Jadi gini, waktu seluruh pendayung gasspool mengayuh akan ada percikan air yang masuk ke dalam Bidar.
Bila dibiarkan dapat mengangu kosentrasi
pendayung dan membahayakan keselamatan pelayaran. Nah,tugasnya Kang Timbo
adalah mengeluarkan air dari dalam Bidar.
Agar
tidak mengangu kosentrasi dan ritme pendayung, Kang Timbo harus cermat
melihat saat yang tepat untuk menimba air. Kalau melihat alatnya, tugas Kang Timbo lebih tepat disebut menyerok dari
pada menimba air.
Personil lain yang ada dalam bidar
adalah Penabuh Gong. Penabuh atau tukang
pukul gong harusnya selalu ada dalam lomba
Bidar besak di Sungai Musi. Penabuh gong yang berdiri di tengah Bidar membawa
satu gong perunggu dengan diameter 35 cm.
Gong jadi alat penyebar informasi dalam lomba Bidar Palembang |
Selain untuk memacu semangat, suara
gong digunakan sebagai ‘penyambung lidah’ Juru Batu. Bila Juru Batu memberi komando agar pendayung mempercepat
kayuhanya. Penabuh gong akan memukul gong dengan cepat dan kencang pula.Saat
gong berhenti pertanda semua awak harus bersiap melakukan manuver penghentian
laju bidar.
Perbedaan Perahu Bidar Dan Perahu Naga
Ada sedikit cerita perihal minimnya
informasi tentang tata laksana dan kelengkapan dalam lomba Bidar di Sungai Musi.
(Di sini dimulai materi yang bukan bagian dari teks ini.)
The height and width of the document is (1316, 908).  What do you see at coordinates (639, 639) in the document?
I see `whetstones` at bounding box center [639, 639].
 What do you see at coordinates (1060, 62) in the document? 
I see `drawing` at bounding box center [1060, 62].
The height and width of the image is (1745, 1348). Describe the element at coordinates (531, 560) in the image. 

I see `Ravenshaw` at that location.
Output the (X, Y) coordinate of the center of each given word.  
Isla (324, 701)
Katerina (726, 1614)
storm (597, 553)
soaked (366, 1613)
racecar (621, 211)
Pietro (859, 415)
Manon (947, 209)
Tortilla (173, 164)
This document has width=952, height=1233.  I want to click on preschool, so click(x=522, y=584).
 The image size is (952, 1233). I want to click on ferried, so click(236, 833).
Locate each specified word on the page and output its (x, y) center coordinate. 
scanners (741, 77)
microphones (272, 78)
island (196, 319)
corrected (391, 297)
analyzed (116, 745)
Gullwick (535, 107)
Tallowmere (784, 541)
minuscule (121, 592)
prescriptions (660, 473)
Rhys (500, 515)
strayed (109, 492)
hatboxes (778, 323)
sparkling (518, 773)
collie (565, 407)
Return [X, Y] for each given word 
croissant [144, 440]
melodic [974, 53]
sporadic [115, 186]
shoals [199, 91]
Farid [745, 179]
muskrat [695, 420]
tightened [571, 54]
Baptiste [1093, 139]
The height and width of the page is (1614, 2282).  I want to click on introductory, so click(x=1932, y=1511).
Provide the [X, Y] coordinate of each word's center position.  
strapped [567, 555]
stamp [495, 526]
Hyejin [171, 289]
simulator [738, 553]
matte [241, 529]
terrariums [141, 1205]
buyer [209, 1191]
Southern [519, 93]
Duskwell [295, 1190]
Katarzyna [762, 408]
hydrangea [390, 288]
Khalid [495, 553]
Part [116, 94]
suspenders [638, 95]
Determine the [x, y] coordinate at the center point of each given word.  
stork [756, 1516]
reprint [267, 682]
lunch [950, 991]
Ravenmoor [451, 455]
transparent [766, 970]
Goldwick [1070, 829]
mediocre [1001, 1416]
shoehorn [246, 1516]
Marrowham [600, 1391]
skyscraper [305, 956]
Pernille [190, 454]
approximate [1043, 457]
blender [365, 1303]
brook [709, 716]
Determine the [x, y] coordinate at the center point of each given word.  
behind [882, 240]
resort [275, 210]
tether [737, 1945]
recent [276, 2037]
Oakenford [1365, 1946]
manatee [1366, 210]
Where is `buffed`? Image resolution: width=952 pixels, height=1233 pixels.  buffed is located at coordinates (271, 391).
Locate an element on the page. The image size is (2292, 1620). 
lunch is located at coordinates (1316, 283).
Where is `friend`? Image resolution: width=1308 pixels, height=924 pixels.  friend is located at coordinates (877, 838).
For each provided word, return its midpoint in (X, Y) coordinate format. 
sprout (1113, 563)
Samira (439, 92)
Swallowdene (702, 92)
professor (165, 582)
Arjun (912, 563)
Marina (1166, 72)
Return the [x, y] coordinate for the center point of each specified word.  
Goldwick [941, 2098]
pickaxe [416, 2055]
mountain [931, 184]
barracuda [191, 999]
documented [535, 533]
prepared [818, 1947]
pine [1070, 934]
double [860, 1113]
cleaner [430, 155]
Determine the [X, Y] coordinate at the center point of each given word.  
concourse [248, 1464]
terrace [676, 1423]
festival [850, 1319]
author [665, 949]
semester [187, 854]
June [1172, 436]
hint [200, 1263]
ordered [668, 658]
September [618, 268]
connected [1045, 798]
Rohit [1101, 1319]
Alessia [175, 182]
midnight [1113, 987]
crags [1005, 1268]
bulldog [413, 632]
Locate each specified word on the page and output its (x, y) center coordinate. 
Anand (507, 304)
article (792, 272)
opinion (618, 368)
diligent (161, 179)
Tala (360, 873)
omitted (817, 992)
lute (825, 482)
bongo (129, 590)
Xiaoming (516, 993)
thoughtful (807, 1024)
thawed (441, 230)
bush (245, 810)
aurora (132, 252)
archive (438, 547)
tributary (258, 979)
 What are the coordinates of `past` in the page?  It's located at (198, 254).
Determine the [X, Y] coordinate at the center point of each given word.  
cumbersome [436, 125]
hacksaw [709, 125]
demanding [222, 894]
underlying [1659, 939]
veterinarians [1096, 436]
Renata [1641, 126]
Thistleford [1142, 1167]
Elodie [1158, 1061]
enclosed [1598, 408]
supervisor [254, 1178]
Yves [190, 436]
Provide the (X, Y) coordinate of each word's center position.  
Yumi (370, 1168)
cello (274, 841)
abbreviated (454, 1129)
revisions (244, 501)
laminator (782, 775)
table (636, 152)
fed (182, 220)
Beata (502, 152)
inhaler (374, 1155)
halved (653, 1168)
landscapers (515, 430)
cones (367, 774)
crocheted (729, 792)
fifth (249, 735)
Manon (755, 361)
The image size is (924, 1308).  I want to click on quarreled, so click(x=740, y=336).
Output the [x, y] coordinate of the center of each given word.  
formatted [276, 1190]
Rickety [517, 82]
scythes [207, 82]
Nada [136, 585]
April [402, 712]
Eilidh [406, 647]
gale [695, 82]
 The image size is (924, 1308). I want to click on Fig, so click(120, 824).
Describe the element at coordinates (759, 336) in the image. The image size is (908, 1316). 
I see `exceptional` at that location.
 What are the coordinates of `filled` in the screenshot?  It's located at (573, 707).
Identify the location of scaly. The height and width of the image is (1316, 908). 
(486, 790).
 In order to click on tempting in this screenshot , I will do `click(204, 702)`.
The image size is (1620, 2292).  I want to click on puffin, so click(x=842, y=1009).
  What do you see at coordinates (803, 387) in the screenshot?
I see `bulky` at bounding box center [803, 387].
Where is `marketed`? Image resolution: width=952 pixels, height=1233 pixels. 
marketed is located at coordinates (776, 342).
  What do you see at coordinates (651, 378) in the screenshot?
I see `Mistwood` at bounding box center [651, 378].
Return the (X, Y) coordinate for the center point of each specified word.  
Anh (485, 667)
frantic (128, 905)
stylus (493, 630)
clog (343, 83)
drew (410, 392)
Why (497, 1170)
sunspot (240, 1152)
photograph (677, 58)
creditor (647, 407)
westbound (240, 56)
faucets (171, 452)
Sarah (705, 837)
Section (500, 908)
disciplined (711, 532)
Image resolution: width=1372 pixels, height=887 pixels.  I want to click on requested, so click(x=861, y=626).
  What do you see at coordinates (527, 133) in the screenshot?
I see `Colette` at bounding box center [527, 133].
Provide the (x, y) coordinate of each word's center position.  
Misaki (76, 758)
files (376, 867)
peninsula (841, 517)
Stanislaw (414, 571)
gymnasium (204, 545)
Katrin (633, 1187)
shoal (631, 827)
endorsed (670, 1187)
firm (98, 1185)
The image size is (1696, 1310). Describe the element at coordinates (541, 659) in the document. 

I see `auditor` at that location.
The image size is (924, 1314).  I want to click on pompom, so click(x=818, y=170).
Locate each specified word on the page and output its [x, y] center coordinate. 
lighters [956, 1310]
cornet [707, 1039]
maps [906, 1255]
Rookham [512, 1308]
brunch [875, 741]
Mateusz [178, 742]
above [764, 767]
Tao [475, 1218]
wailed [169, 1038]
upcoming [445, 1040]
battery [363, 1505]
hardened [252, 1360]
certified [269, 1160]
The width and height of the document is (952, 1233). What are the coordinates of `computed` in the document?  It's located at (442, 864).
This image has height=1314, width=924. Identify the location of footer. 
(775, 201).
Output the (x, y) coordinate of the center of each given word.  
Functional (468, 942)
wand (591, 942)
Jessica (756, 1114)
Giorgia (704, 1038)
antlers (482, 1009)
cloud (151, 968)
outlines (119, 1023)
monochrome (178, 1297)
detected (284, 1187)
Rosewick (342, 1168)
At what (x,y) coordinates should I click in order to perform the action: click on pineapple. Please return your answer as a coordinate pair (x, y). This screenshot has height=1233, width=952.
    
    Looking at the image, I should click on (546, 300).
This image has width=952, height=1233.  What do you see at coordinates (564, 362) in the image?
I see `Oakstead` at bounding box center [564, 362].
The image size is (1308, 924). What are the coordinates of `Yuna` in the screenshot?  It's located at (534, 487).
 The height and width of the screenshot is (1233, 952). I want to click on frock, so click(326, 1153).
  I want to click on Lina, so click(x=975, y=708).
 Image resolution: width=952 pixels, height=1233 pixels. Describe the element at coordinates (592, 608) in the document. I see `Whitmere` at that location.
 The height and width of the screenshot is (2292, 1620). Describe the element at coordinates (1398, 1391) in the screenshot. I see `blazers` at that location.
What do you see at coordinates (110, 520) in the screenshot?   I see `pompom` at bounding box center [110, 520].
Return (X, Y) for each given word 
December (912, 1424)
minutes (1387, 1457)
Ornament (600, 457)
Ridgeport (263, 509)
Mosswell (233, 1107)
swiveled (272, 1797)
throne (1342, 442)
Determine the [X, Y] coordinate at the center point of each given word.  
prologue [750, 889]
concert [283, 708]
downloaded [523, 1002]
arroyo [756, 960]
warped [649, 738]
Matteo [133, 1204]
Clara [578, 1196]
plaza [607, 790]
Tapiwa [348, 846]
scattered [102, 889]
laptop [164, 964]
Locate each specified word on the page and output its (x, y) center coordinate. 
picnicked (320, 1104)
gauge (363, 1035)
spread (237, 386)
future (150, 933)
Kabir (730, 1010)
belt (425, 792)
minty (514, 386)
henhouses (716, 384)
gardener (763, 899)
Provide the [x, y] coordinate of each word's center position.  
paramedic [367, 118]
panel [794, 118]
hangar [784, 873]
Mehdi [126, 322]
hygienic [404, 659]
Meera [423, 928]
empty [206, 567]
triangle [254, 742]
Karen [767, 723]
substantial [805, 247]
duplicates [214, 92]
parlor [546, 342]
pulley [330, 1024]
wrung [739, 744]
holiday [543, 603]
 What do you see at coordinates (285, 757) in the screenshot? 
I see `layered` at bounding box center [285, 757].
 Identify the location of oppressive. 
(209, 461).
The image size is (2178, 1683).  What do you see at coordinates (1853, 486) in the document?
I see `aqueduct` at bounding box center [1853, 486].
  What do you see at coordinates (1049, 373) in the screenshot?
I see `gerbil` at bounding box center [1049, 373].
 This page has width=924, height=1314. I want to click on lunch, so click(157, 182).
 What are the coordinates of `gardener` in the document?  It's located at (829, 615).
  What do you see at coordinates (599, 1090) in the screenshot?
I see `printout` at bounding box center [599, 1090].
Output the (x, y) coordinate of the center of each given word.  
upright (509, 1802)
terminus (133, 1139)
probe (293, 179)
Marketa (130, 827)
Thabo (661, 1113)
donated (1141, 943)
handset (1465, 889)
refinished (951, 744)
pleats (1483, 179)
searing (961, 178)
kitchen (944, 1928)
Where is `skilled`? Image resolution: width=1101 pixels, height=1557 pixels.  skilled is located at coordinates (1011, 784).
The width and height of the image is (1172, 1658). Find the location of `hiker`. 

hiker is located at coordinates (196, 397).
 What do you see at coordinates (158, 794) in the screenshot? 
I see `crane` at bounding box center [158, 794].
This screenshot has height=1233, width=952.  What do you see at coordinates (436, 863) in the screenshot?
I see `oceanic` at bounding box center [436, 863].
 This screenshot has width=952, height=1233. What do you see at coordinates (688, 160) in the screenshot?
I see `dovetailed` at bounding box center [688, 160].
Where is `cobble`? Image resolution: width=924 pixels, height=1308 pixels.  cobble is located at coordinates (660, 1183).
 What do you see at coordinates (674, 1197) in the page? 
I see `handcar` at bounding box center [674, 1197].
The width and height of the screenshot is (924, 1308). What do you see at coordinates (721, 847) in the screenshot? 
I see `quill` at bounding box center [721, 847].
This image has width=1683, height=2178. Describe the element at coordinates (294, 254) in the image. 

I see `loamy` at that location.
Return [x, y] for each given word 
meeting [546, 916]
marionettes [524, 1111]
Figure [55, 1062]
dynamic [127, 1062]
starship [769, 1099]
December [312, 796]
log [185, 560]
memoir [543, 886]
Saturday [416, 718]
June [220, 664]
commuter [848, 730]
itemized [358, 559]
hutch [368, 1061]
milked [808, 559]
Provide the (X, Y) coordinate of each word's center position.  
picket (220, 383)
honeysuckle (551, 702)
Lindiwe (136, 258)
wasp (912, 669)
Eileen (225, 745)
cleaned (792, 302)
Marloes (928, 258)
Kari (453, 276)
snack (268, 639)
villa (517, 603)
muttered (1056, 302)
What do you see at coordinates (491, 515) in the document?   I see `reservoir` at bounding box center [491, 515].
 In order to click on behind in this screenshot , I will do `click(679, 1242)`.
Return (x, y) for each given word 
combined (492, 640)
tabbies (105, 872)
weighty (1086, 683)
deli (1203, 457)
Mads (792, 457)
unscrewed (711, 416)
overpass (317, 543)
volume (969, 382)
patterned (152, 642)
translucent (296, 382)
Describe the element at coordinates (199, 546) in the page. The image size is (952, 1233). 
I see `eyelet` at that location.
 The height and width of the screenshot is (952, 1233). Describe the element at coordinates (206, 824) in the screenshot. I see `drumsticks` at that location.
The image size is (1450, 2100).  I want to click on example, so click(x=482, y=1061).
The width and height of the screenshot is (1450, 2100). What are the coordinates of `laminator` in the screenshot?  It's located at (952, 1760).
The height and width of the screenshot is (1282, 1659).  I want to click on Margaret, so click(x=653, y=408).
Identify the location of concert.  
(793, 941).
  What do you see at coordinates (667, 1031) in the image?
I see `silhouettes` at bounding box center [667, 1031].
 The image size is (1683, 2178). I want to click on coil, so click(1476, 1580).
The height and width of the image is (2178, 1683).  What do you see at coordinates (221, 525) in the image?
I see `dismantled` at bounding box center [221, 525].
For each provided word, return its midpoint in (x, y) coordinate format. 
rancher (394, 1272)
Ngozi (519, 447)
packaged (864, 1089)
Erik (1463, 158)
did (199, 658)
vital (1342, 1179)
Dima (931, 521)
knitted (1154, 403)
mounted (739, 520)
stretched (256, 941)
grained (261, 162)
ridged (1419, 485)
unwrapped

Banyak konten creator juga wartawan media massa yang menyimpulkan Perahu Bidar sama dengan Perahu Naga. Kemudian mereka membuat narasi seputar Lomba Bidar di Sungai Musi, berdasarkan asumsi bahwa
Bidar sama dengan Perahu Naga.
Nyatanya Bidar dan Perahu Naga amat berbeda.Baik dari sejarah, bentuk,tata laksana dan perlengkapan yang digunakan. Dan yang paling sering tertukar dalam ilustrasi maupun narasi adalah Penabuh Gong dan Juru Batu. Penabuh Gong sering diganti dengan Penabuh Genderang Perahu Naga.Sedang Juru Batu disebut sebagai Juragan.
Alat dayung atau padle dalam perahu bidar Palembang |
Sebagai perahu tanpa layar tanpa mesin, Bidar hanya mengandalkan tenaga pendayung. Jadi,bisa dibilang pendayung adalah
inti dari pleton Bidar. Jumlah pendayung dalam satu Bidar Besak adalah 53 orang.
Syarat
menjadi pendayung Bidar yang pertama tentu saja harus terampil mendayung.
Walaupun jarak tempuh lomba bidar di
Sungai Musi hanya sekitar 2 kilometer. Tetapi tantangannya sama,dengan
mendayung perahu di tengah laut yang bergelombang. Sebab itu penting sekali memilih
pendayung, yang menguasai berbagi teknik
mengayuh.
Selain sehat jasmani dan rohani, berat
dan tinggi badan pendayung bidar juga
harus seimbang. Dua hal ini penting karena dapat mempengaruhi, berat dan kecepatan laju Bidar saat berlomba.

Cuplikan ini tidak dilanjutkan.